Translation from Russian: ClickHouse doesn't have brakes (or isn't slow)
© ClickHouse core developers

When exploring additional candidates for replacing some of the key infrastructure of our old pipeline, we realized that using a column oriented database might be well suited to our analytics workloads. We wanted to identify a column oriented database that was horizontally scalable and fault tolerant to help us deliver good uptime guarantees, and extremely performant and space efficient such that it could handle our scale. We quickly realized that ClickHouse could satisfy these criteria, and then some.

ClickHouse is an open source column-oriented database management system capable of real time generation of analytical data reports using SQL queries. It is blazing fast, linearly scalable, hardware efficient, fault tolerant, feature rich, highly reliable, simple and handy. ClickHouse core developers provide great help on solving issues, merging and maintaining our PRs into ClickHouse. For example, engineers from Cloudflare have contributed a whole bunch of code back upstream:

Aggregate function topK by Marek Vavruša
IP prefix dictionary by Marek Vavruša
SummingMergeTree engine optimizations by Marek Vavruša
Kafka table Engine by Marek Vavruša. We're thinking to replace Kafka Go consumers with this engine when it will be stable enough and ingest from Kafka into ClickHouse directly.
Aggregate function sumMap by Alex Bocharov. Without this function it would be impossible to build our new Zone Analytics API.
Mark cache fix by Alex Bocharov
uniqHLL12 function fix for big cardinalities by Alex Bocharov. The description of the issue and its fix should be an interesting reading.

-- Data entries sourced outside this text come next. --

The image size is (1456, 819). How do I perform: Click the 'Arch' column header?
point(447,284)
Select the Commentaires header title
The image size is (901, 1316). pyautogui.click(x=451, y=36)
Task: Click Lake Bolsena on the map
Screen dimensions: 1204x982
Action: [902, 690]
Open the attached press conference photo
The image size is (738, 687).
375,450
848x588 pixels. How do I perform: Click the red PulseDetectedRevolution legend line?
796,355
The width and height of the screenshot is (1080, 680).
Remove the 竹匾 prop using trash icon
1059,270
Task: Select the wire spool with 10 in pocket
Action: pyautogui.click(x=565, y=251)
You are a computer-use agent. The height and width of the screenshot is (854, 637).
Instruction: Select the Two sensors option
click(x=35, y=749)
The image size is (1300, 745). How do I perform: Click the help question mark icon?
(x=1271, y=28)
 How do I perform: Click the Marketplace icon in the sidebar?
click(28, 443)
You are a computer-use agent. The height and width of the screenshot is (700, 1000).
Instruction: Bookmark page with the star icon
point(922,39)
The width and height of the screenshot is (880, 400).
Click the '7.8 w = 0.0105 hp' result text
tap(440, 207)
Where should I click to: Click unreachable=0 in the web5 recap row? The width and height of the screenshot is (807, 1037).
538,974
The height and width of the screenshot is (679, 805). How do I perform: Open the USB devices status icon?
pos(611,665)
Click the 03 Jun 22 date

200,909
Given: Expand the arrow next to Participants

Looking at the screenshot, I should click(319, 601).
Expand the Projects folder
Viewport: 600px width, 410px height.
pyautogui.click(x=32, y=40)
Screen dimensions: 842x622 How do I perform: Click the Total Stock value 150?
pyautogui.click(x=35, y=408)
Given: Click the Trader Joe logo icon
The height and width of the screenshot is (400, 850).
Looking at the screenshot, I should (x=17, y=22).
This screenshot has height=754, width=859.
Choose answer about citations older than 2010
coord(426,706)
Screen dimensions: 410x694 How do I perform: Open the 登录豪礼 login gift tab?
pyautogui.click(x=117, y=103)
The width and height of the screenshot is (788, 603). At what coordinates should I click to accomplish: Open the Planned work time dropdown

Along with filing many bug reports, we also report about every issue we face in our cluster, which we hope will help to improve ClickHouse in future.

Even though DNS analytics on ClickHouse had been a great success, we were still skeptical that we would be able to scale ClickHouse to the needs of the HTTP pipeline:

Kafka DNS topic has on average 1.5M messages per second vs 6M messages per second for HTTP requests topic.
Kafka DNS topic average uncompressed message size is 130B vs 1630B for HTTP requests topic.
DNS query ClickHouse record consists of 40 columns vs 104 columns for HTTP request ClickHouse record.

After unsuccessful attempts with Flink, we were skeptical of ClickHouse being able to keep up with the high ingestion rate. Luckily, early prototype showed promising performance and we decided to proceed with old pipeline replacement. The first step in replacing the old pipeline was to design a schema for the new ClickHouse tables.

ClickHouse schema design

Once we identified ClickHouse as a potential candidate, we began exploring how we could port our existing Postgres/Citus schemas to make them compatible with ClickHouse.

For our Zone Analytics API we need to produce many different aggregations for each zone (domain) and time period (minutely / hourly / daily / monthly). For deeper dive about specifics of aggregates please follow Zone Analytics API documentation or this handy spreadsheet.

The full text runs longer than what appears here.